Feedback Control Facilitates Rapid Expansion of CD34+ Cells

We next implemented the PID controller in the fed batch culture system to validate our model predictions. As in the model, our previously described optimal linear dilution strategy (D = 1, 16-fold volume increase) and a volume matched linear dilution strategy (D = 3, 50-fold volume increase) were used as controls. In the model, the derivative term of the PID controller was calculated using a Euler forward approximation of the difference. To facilitate the manual implementation used in this study, the controller output (media flow rate) was modified to give bolus media delivery. The derivative was also calculated using a less computationally intensive backwards approximation of the difference. S4 Fig highlights the predicted effects of these changes. Notably, the use of the PID controller in this configuration is predicted to still outperform both the linear dilution schemes.

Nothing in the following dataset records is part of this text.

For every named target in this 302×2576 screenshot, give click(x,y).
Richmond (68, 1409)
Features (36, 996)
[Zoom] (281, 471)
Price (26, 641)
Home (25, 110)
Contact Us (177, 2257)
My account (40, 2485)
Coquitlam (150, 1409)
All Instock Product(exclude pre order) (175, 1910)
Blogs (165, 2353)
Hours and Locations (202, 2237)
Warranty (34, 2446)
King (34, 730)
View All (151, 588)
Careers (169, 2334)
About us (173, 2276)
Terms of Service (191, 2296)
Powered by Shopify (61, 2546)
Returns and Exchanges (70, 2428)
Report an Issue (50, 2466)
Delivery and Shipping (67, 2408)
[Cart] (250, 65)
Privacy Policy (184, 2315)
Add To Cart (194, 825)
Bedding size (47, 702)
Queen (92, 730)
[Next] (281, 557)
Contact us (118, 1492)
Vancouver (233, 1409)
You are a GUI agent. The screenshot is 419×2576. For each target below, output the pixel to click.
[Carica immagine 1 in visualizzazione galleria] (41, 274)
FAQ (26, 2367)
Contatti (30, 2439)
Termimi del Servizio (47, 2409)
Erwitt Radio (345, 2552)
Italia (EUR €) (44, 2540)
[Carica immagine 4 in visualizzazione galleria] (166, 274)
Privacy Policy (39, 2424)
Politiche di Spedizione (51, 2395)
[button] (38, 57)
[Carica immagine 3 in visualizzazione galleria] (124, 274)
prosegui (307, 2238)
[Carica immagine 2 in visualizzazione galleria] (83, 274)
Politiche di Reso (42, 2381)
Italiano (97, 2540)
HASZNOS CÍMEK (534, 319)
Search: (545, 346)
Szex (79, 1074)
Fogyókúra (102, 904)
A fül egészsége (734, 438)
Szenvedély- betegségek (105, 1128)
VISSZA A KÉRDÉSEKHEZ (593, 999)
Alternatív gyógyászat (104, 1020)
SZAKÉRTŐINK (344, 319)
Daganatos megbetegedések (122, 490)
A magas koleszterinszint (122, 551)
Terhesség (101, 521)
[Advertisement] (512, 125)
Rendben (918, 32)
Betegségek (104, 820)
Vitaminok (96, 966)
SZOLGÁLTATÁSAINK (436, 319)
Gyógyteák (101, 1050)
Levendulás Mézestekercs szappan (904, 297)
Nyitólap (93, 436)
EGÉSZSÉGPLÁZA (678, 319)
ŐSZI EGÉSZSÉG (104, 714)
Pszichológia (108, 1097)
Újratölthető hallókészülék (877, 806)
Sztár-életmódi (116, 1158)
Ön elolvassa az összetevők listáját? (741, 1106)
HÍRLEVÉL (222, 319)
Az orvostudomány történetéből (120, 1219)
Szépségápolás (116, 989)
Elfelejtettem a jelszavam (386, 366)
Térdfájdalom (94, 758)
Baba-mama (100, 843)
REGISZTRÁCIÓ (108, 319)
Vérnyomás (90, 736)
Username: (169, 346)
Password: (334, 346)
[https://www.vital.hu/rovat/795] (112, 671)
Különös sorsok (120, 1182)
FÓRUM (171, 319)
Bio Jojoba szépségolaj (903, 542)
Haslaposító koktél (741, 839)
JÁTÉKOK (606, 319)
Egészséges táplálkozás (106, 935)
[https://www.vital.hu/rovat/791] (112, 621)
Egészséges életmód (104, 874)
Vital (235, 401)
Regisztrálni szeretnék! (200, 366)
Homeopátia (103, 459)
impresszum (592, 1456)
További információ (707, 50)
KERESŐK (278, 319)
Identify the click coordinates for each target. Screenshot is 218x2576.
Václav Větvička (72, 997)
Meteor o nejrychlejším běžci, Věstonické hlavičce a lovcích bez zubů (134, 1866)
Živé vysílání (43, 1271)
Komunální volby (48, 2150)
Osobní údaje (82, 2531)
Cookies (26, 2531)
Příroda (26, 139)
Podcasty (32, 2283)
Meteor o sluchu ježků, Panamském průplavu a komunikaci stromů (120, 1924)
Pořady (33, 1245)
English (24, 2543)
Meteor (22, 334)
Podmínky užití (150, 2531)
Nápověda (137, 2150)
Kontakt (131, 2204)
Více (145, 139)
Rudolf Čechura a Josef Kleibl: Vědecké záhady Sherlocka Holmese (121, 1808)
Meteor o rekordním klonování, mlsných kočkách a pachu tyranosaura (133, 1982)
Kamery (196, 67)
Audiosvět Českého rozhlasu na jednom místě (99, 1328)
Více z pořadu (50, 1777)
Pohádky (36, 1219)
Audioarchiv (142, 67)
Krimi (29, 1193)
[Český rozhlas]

In fed-batch culture, the PID controller maintained the LAP concentration at 85 ± 20 pg/mL during the controller action phase (days 4.5 through 10.5) before reaching the media volume limit as depicted in Fig 6A and 6B. Fig 6C and 6D shows that at day 12 this resulted in enhanced total cell and CD34+ cells expansion compared to both control conditions. Although the PID conditions used more media at this time point compared to the volume matched control (50-fold volume increase and 34-fold volume increase, respectively), the volumetric efficiency was moderately improved at this time point (5.0±1.2 compared to 4.1±0.6). The D = 1 dilution scheme was more efficient at this time point (10.8±2.1). However, beyond day 12 we saw a rapid loss of CD34+ cells, as seen by a significant decrease in %CD34+ cells between day 12 and 16 (Fig 6E). The volumetric efficiency of the PID conditions also decreased, rendering it less efficient than the linear dilution schemes (2.5±0.6, 8.1±1.7, and 3.7±0.9 for PID, D = 1, and D = 3, respectively). These effects coincide with the accumulation of LAP in the last 6 days of culture during which no dilution was performed, providing an internal control for our PID system. This controller action phase was shorter than the model predicted, and can be attributed to the non-linearity of hematopoietic cell culture, as the model does not incorporate temporal changes in phenotype behavior. To verify that the PID controller was also facilitating the expansion of more primitive cells the HSC enriched population CD34+CD45RA-CD90+ was assessed [27]. Fig 6F shows that we found the PID conditions expanded these cells as well as the linear controls at both day 12 and day 16, suggesting that the deleterious effects of the late accumulation of LAP are delayed in this more primitive population.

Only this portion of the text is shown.